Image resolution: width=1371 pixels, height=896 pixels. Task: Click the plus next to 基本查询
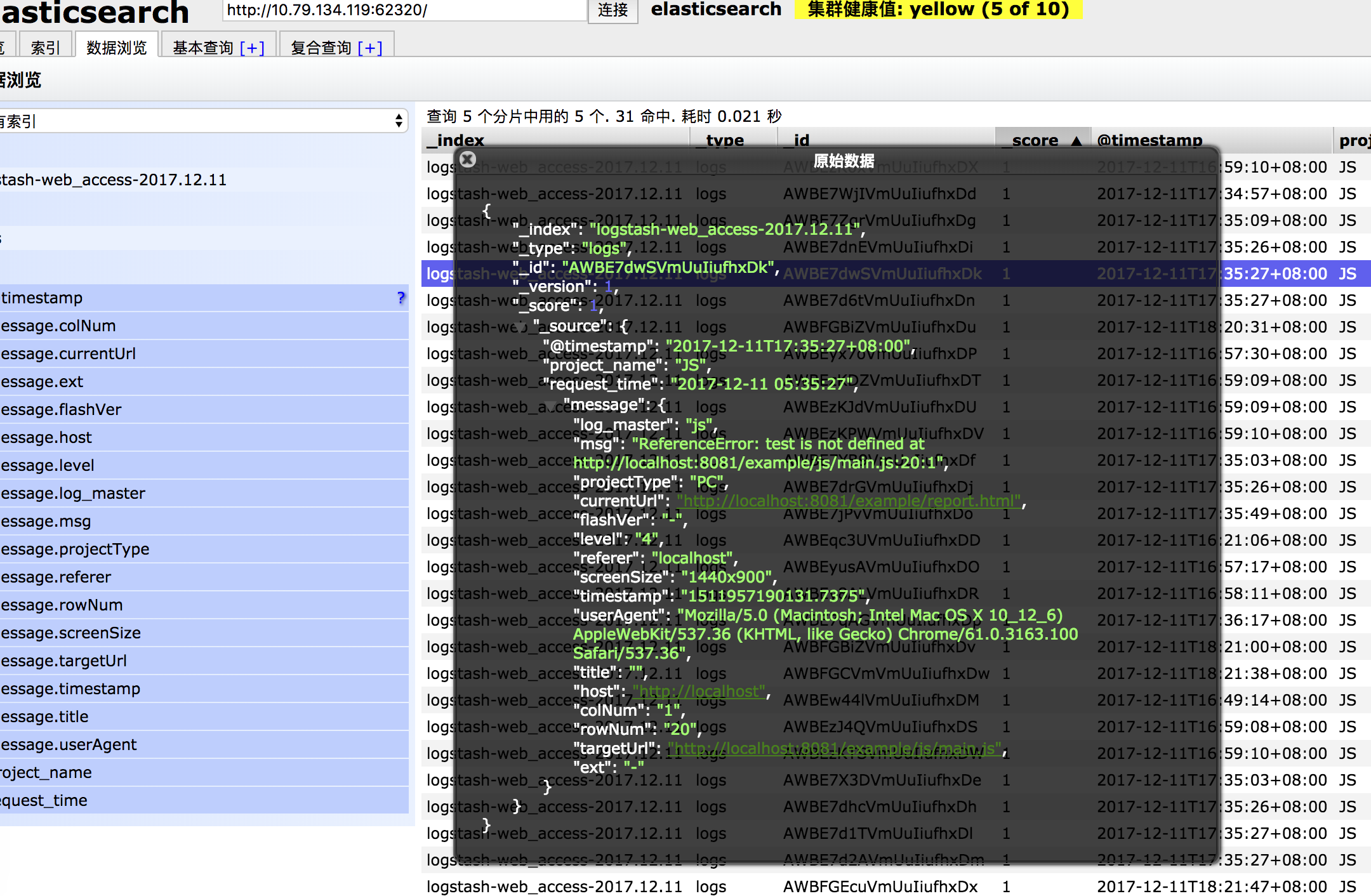pos(252,48)

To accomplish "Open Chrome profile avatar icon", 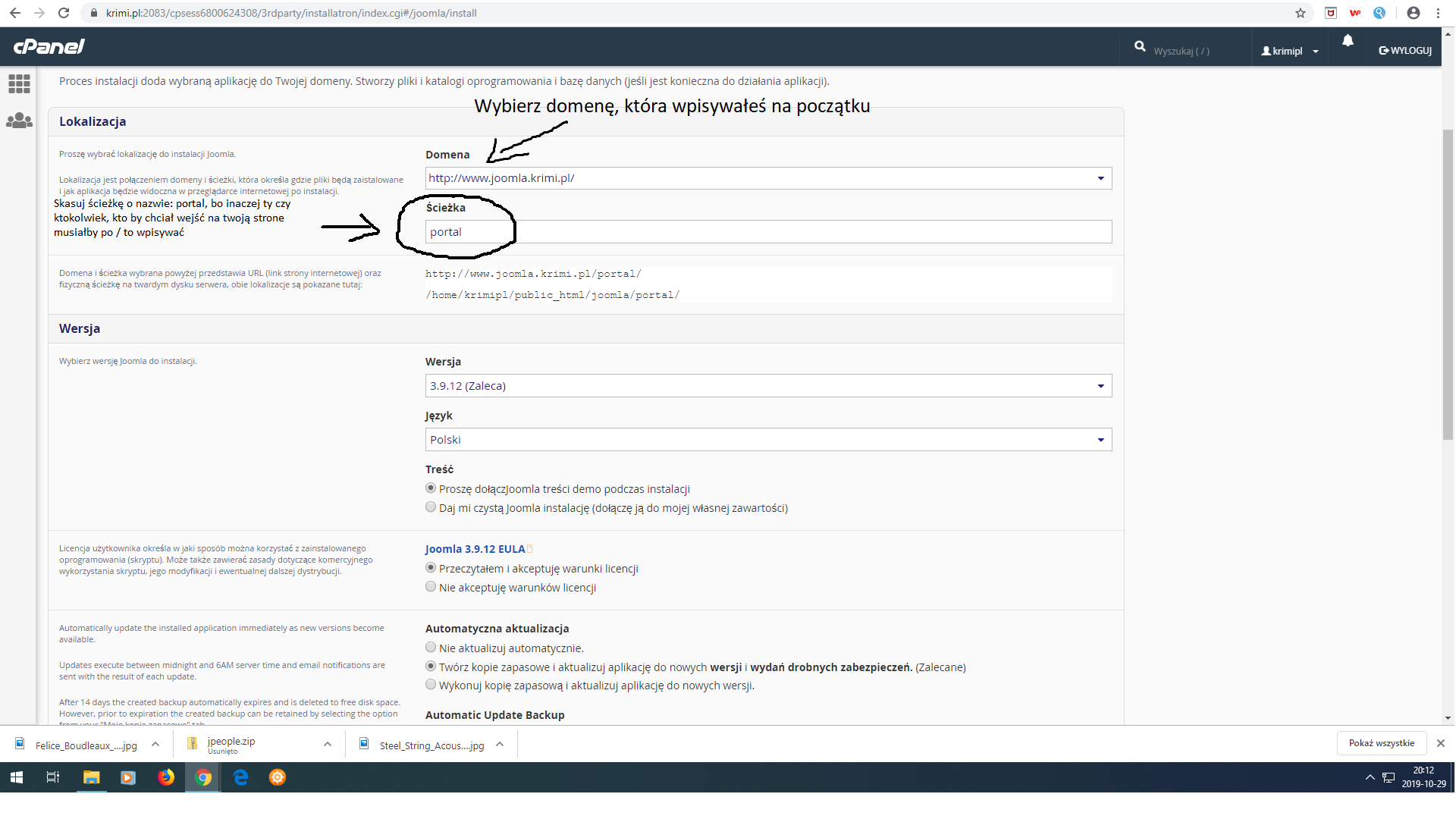I will [x=1414, y=13].
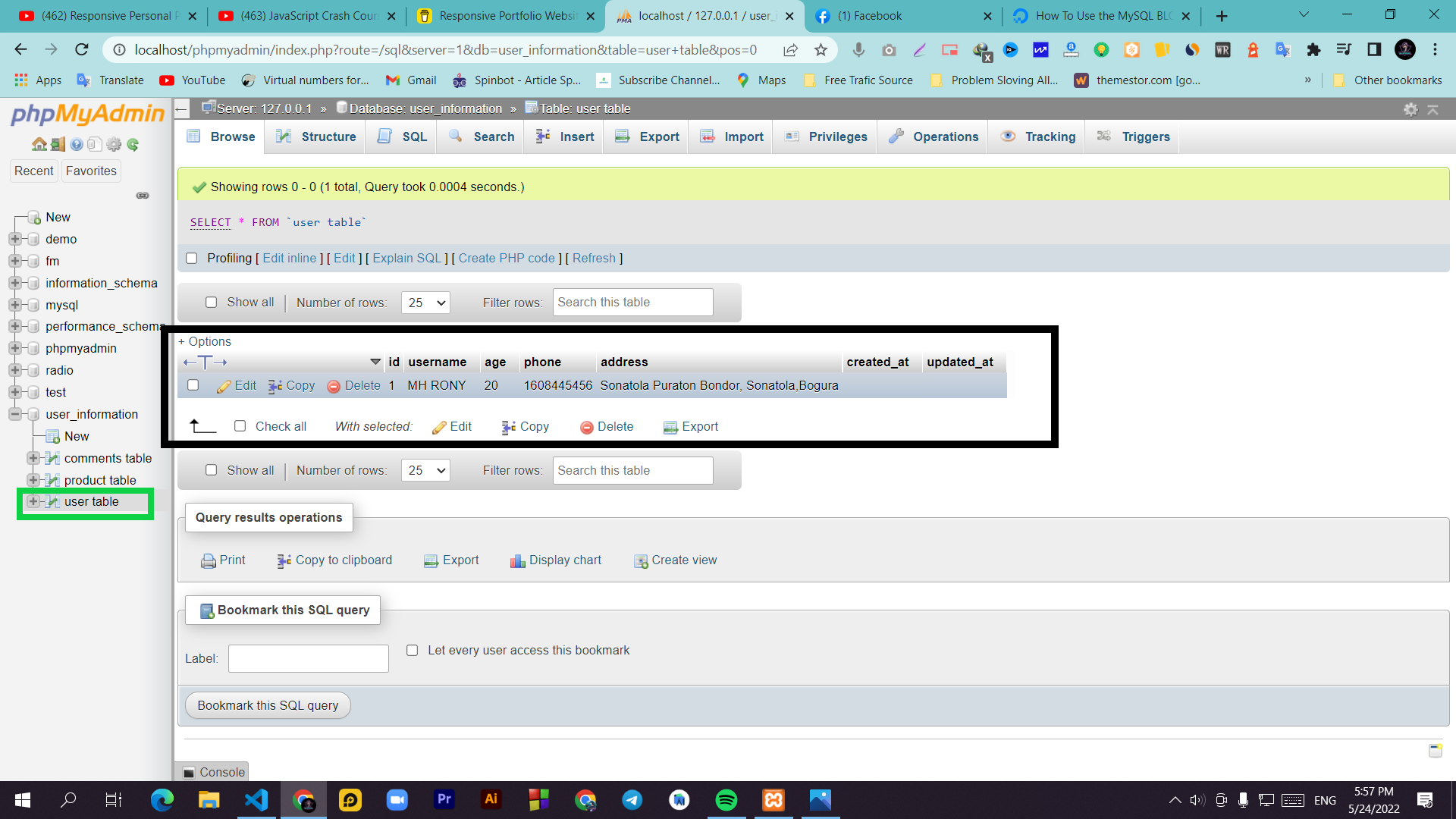
Task: Click the Log out door icon
Action: click(x=58, y=144)
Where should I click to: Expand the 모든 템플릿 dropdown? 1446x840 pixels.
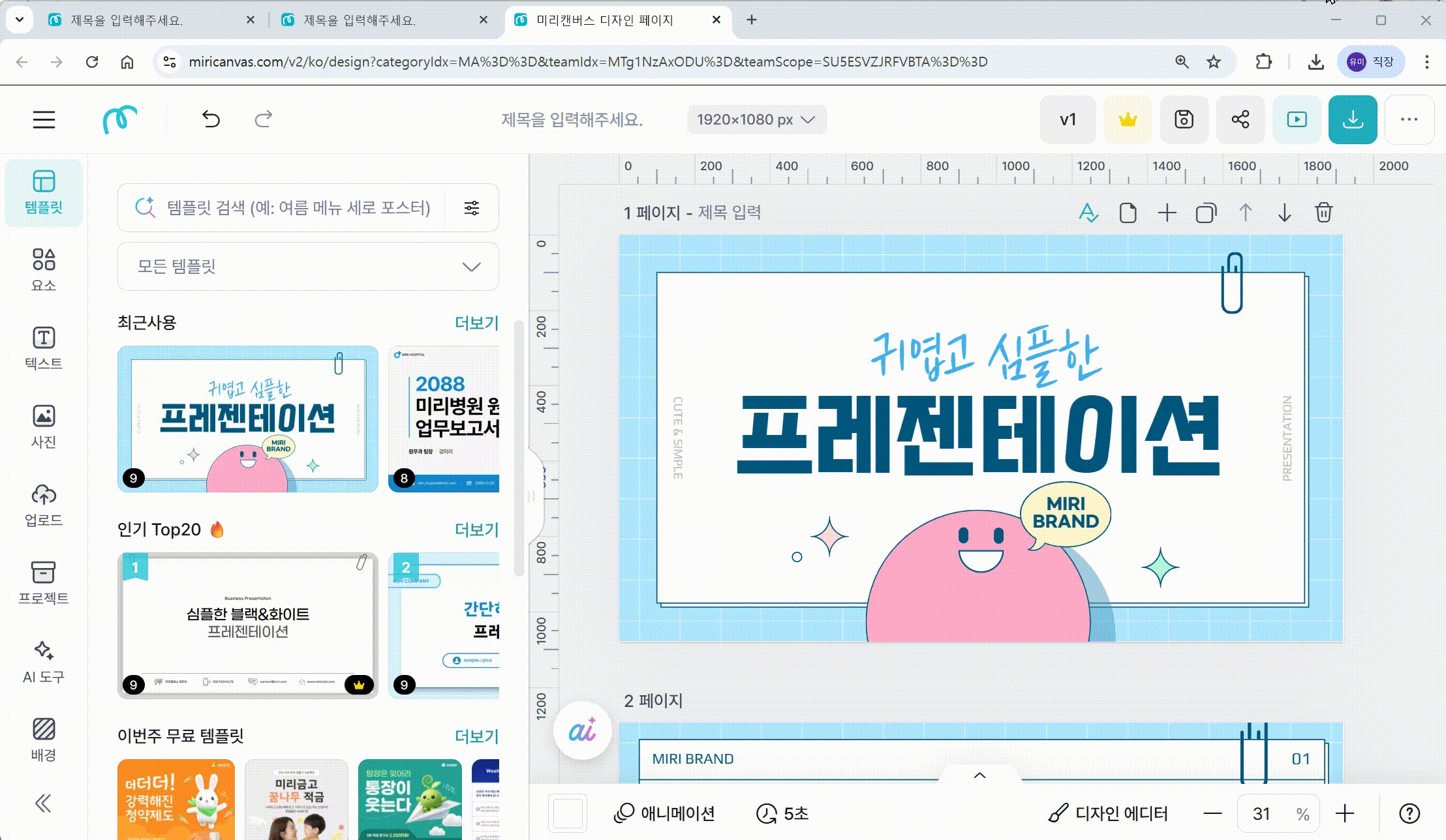point(308,266)
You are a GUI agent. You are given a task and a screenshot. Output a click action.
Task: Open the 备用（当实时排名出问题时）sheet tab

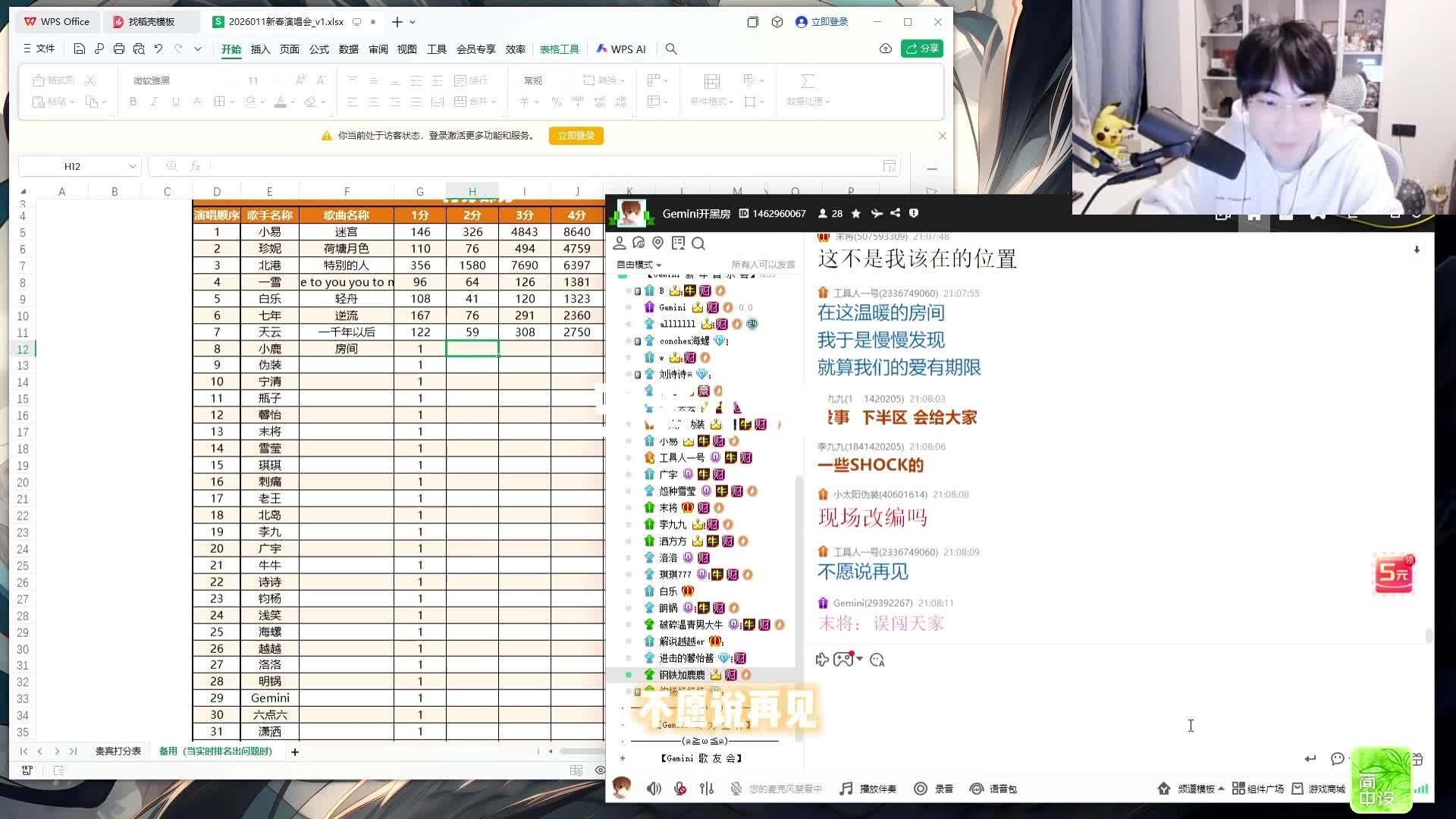216,752
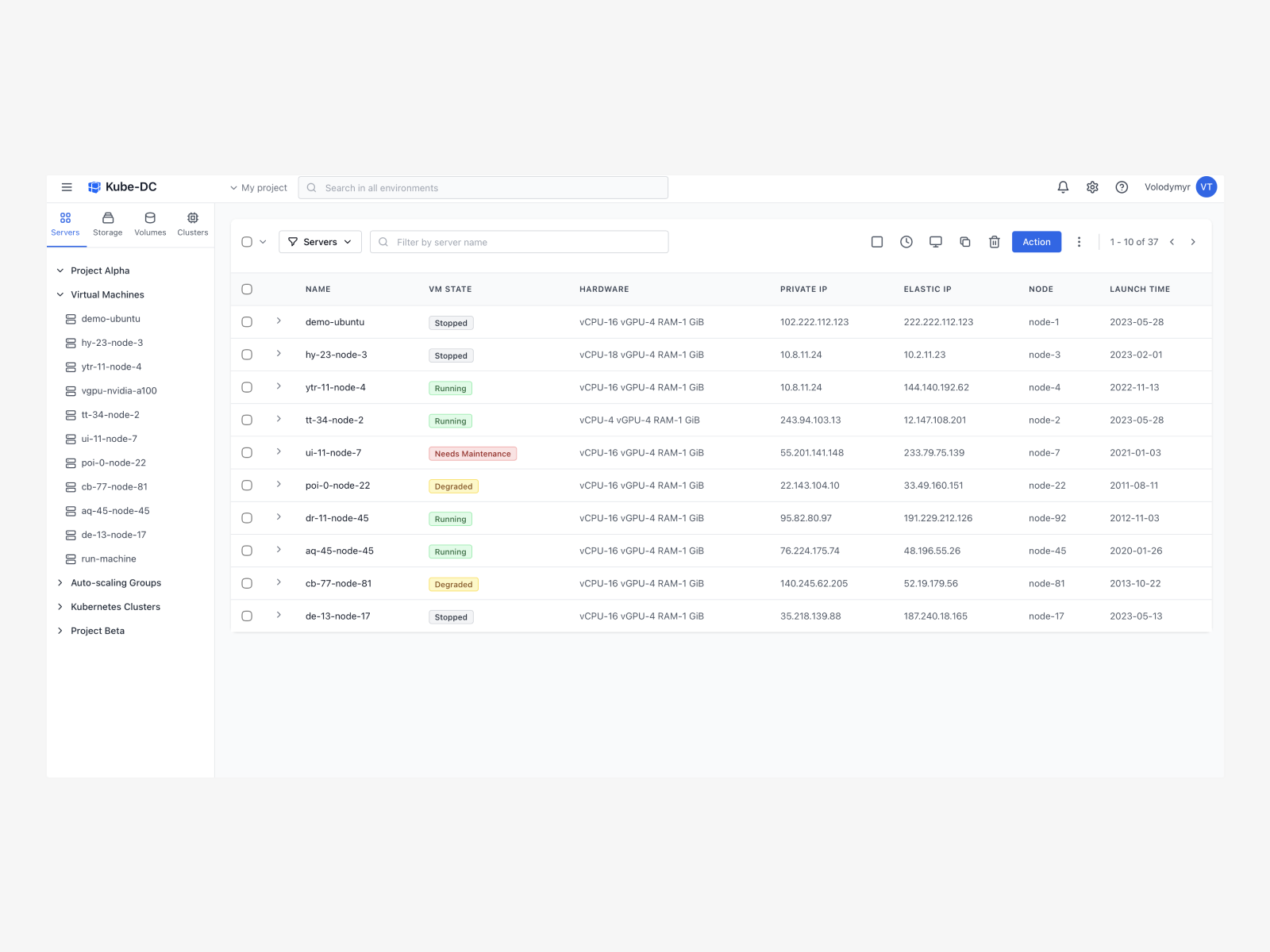Click the blue Action button
The height and width of the screenshot is (952, 1270).
click(1036, 241)
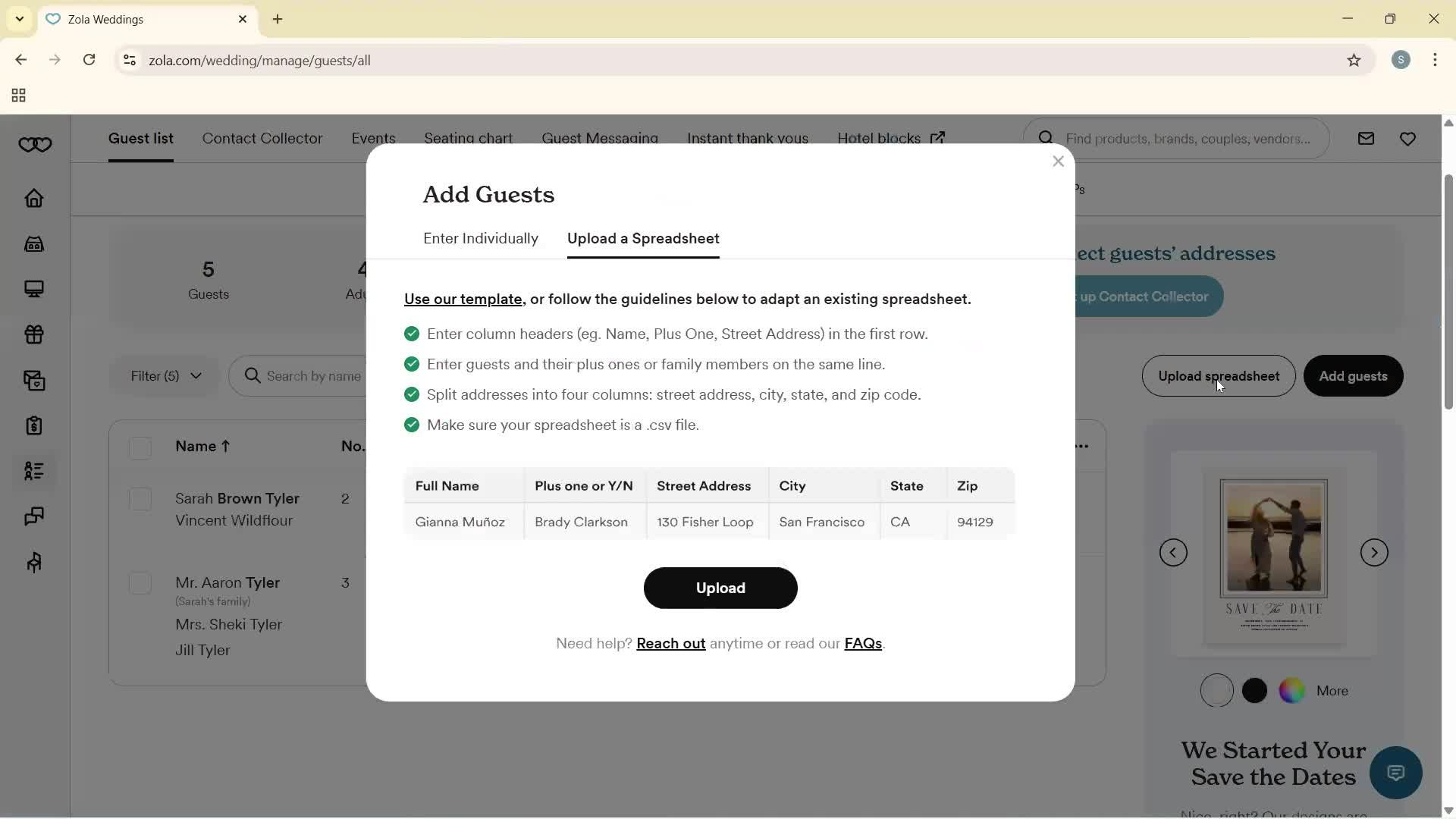Collapse the browser tab search chevron
Viewport: 1456px width, 819px height.
pos(19,19)
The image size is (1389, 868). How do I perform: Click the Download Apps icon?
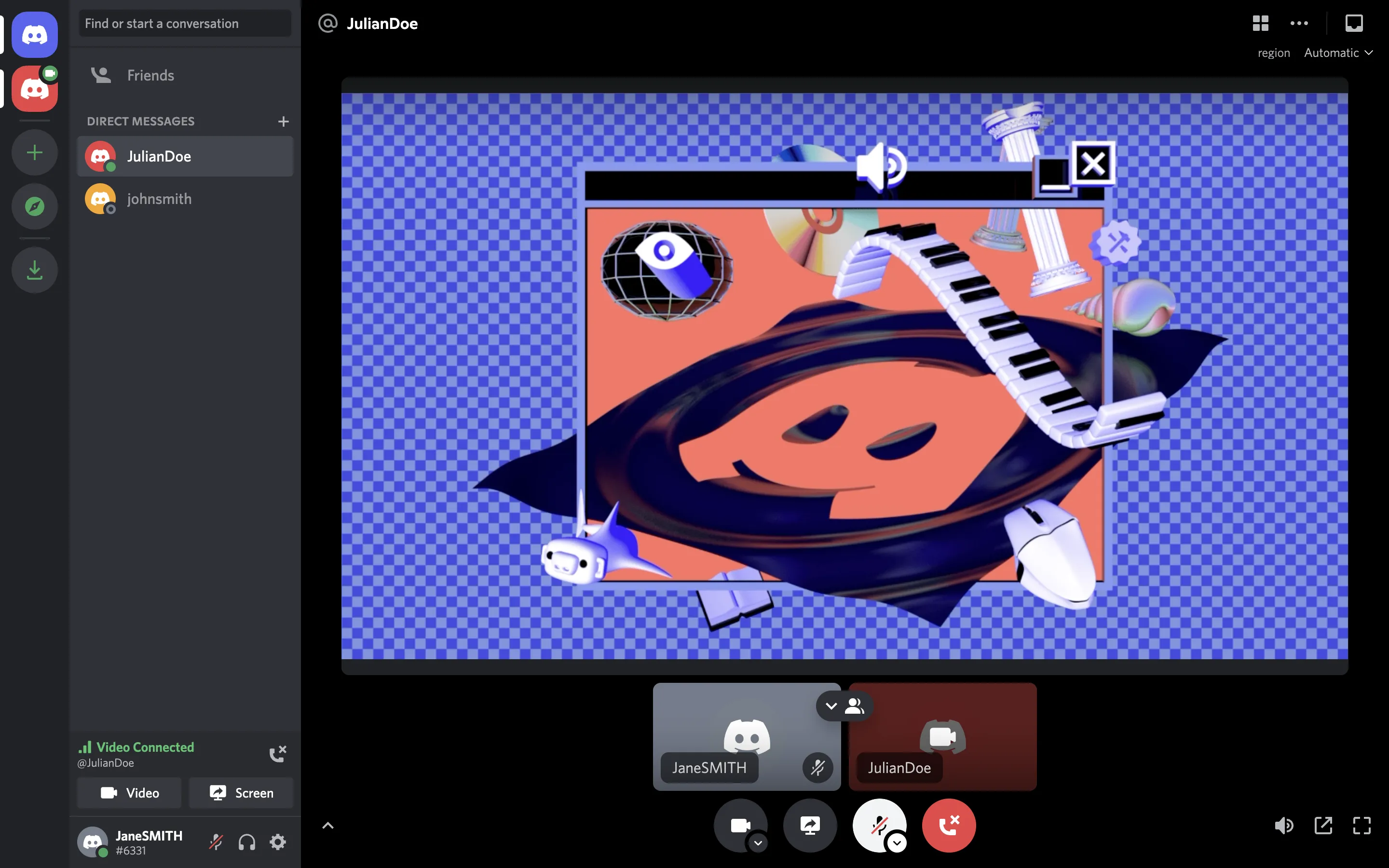[x=34, y=270]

· · ·

• Assignment: Output only the lines from the line that contains "Task: Open the 备用（当实时排名出问题时）sheet tab" through the end of the material, both ends included, and skip every picture.

• Output of the exercise:
Task: Open the 备用（当实时排名出问题时）sheet tab

216,752
Click the blue Action button
The height and width of the screenshot is (952, 1270).
click(1036, 241)
Collapse the browser tab search chevron
Viewport: 1456px width, 819px height.
pos(19,19)
The image size is (1389, 868). How do I perform: Click the Download Apps icon?
[x=34, y=270]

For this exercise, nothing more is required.